# Automated Train Control?



## dpersian (May 10, 2017)

Hi, I'm a new member here. I've always loved trains and I had a pretty nice O scale setup when I was younger. Anyways, I'm planning on making a whole new setup in the HO scale since I'd be able to fit more things in terms of trains/scenery/ together to make it look more realistic (basically something cool). 

I've seen a couple of videos on youtube showcasing layouts that were completely automated and I was drawn to the idea immediately. I wanted to know if any of you guys have experience with this kind of stuff and if you are able to recommend any systems/setups for this. I'm interested in things that would make my layout completely autonomous or close. I'm not concerned with cost. If possible, it would be cool if the tracks could switch themselves as well (you get the idea, a setup on autopilot the whole time).

I suppose any additional details involving what I mentioned and what I would want to be automated would be the following:
-Trains
-Vehicles
-Crossings
-Signals
-Switches/Junctions

I would prefer a system that would be controlled via software on a computer where I can program things, for example, a train stopping at a station for a set period of time and then departing. Thanks


----------



## gunrunnerjohn (Nov 10, 2010)

Your post was trapped in our SPAM filter, I've released you.


----------



## fcwilt (Sep 27, 2013)

dpersian said:


> I would prefer a system that would be controlled via software on a computer where I can program things, for example, a train stopping at a station for a set period of time and then departing. Thanks


So you are starting from scratch?

Full automation can be a little pricey.

My layout is fully automated - a quick summary:

The software is TrainController: http://www.freiwald.com/pages/traincontroller.htm

The hardware is from the RR-CirKits Simple Serial Bus (SSB) product line: http://www.rr-cirkits.com/

The web site is not much to look at but the products are very cost effective, the design is top notch, the installation is simple and the support is great.

[Problem]
Continue the forum thread on automated train control from its last post.

[Data shown]
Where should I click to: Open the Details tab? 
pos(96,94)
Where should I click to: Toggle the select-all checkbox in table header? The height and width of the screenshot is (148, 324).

[Answer to the exercise]
I started with as mix of hardware from different vendors including Digitrak and others. Someone put me on to RR-CirKits. After getting some samples in-house it was clear to me that RR-CirKits was the way to go.

So I sold all the other gear and purchased the components I needed from the SSB line.

If you would like more details let me know.

Frederick


----------



## DonR (Oct 18, 2012)

If you are technically oriented you should have little
difficulty going into DCC systems that work with
computers to control your layout. There are DCC
decoders that are used to throw turnouts as well
as to control the locomotives. You also need a detection
system so the controls know where your trains are
at all times to avoid collisions.

There have been several threads that discussed
automated layouts. One of them showed a layout
with several running trains that stopped and
started under computer control. Check our Technical Forum for
threads related to it.

Here's one of them:

http://www.modeltrainforum.com/showthread.php?t=126761

Some of our members are working with arduinos to
automate their layouts and that is discussed in the
Technical Forum.

Don


----------



## RT_Coker (Dec 6, 2012)

Do you want layout-automation (do you like to tinker, fix & clean), or reliable-layout-automation? 

Reliable-layout-automation is difficult to achieve (and to maintain) when control is on signals traveling through the rails (DCC). As an old embedded-systems-engineer I found DCC disappointing for even a medium size layout. There are a number of new solutions that provide wireless HO locomotive control, but be careful (to my knowledge) they all have proprietary-interfaces. 

Before you pick an automation approach, I would take a good look at what is behind-the-scenes (under-the-layout, behind-the-controls,…). 
Bob


----------



## fcwilt (Sep 27, 2013)

Relying on DCC for automation is not something that is typically done.

All of the control and sensing aspects of my automated layout use LocoNet which is designed to just those purposes.

DCC is still used for running of the trains but that is all.

I have found TC and the electronics to be very reliable. 

The main problem I have is some turnout linkages I made. The solder joints between the steel and brass parts have not be reliable. It turned out I used the wrong kind of solder and flux.

Frederick


----------



## johnfl68 (Feb 1, 2015)

For DCC layouts, many people are doing this with *JMRI*:

http://jmri.sourceforge.net/

Depending on which DCC system you use, and how it can be connected to a computer interface, this will then allow from the simplest to very extensive control and scripting based on how carried away you want to get.

It has a fairly large community, and is updated and features added on a regular basis.


----------



## RT_Coker (Dec 6, 2012)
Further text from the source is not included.